Beyonce and husband Jay Z, the rapper, are worth a combined £760 million (NZ$1613 million).

Jakub Sobik, from the charity Anti-Slavery International, said: "This is a form of sweat shop slavery.

"There are a number of elements here that tick the boxes in terms of slavery, the low pay, restriction of women's movement at night and locking them in.

"Companies like Topshop have a duty to find out if these things are happening, and it has long been shown that ethical inspections by these companies are failing. They should be replaced by independent inspections."

The Sri Lankan manufacturer making some of the Ivy Park garments is MAS Holdings, owned by tycoon Mahesh Amalean, 61, and his two brothers, which employs 74,000 workers in 48 factories across Asia.

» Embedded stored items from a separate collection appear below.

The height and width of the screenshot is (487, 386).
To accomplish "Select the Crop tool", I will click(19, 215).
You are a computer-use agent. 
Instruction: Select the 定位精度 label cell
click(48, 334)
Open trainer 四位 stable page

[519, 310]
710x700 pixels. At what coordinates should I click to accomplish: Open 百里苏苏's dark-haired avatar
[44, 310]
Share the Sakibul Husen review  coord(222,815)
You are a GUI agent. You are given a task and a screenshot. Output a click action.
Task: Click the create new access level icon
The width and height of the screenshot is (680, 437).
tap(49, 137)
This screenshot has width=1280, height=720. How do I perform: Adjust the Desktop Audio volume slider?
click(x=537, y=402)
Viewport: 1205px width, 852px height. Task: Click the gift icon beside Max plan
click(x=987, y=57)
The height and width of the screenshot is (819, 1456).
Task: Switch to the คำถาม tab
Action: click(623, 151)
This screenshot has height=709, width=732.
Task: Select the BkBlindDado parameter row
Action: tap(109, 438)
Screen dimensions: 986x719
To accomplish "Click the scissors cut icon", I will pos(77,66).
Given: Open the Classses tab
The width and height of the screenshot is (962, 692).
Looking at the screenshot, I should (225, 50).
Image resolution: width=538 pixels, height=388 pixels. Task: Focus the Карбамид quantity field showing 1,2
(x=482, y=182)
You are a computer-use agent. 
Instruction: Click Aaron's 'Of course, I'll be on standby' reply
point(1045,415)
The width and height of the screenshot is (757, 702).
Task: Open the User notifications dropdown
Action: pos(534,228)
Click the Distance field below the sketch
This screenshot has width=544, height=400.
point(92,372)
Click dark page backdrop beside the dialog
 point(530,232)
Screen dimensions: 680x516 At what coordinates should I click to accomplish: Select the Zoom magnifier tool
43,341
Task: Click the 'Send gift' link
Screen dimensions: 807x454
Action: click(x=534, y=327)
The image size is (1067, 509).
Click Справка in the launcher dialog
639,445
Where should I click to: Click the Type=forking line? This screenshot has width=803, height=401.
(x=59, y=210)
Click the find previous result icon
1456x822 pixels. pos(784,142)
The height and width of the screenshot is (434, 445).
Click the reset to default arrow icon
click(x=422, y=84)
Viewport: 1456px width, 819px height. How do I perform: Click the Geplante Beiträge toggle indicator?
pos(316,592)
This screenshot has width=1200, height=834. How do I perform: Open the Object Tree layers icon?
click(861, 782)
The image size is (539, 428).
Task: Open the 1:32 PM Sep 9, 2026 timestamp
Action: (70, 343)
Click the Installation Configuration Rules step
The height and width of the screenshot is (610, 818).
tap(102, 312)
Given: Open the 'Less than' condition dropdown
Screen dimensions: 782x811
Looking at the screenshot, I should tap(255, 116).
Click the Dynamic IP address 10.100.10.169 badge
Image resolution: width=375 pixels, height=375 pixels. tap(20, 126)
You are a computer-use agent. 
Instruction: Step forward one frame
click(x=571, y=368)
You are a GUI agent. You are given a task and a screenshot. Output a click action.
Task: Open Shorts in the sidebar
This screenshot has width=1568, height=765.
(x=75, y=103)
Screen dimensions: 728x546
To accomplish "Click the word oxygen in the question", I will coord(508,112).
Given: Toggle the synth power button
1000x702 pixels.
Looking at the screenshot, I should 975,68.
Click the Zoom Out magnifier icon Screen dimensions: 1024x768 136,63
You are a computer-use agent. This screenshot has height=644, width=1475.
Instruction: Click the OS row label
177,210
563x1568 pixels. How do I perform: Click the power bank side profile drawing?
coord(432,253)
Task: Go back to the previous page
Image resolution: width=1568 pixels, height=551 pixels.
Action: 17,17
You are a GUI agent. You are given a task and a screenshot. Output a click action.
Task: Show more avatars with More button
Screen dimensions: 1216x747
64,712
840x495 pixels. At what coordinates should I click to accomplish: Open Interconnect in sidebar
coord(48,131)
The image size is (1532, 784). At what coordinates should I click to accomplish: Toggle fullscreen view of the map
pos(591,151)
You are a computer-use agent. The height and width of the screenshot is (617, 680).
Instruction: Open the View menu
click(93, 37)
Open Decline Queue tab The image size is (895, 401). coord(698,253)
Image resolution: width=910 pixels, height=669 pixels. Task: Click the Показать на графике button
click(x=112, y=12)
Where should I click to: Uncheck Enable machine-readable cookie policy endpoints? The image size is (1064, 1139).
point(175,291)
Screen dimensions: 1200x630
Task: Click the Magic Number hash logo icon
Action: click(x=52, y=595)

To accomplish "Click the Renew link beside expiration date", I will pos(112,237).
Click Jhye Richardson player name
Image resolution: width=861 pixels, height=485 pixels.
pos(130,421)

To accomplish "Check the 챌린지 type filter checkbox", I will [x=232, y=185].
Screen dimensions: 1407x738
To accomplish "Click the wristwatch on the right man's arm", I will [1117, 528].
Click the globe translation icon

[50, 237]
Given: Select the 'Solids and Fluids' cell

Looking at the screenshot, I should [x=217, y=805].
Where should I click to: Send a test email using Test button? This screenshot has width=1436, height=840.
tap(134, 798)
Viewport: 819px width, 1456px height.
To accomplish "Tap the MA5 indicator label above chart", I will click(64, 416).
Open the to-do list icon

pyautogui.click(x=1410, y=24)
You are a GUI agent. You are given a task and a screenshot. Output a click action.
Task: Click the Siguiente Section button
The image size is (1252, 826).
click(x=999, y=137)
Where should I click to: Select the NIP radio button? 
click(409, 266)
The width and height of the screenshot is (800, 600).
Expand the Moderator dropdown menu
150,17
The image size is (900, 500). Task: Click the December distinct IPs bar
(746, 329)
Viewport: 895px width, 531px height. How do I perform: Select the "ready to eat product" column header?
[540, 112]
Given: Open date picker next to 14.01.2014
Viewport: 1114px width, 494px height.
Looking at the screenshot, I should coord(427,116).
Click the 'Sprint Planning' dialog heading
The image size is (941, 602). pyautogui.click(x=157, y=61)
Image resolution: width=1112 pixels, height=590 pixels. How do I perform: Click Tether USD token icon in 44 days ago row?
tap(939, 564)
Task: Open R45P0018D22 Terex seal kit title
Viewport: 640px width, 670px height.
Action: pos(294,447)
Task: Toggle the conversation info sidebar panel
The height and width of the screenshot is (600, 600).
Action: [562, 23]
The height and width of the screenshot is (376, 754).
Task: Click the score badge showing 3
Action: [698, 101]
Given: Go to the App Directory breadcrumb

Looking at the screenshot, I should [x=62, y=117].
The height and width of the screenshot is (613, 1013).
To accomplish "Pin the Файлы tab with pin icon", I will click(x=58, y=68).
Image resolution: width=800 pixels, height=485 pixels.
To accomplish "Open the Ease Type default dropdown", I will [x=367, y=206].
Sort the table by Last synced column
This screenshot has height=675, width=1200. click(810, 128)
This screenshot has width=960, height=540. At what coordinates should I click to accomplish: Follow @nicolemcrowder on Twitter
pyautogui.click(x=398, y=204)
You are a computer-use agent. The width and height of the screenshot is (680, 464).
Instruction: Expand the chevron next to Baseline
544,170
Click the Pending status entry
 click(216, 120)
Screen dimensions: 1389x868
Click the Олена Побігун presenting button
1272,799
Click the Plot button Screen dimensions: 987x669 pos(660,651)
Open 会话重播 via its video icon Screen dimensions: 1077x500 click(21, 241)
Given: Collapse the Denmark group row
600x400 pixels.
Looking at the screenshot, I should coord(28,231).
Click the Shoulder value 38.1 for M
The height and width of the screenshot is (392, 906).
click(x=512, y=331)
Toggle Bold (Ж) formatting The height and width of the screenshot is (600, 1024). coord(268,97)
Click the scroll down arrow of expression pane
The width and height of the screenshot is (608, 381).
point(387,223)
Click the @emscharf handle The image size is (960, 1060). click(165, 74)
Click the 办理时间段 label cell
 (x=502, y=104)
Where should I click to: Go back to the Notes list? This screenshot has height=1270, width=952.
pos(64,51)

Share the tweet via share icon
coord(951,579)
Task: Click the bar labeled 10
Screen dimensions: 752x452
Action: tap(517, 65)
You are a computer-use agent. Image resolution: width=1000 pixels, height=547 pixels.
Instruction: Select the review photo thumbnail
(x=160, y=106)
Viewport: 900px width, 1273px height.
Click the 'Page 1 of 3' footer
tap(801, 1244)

A Topshop spokeswoman said: "Ivy Park has a rigorous ethical trading programme.

"We expect our suppliers to meet our code of conduct and we support them in achieving these requirements.

"We are proud of our sustained efforts in terms of factory inspections and audits, and our teams worldwide work very closely with our suppliers and their factories to ensure compliance.

"We expect our suppliers to meet our code of conduct and we support them in achieving these requirements."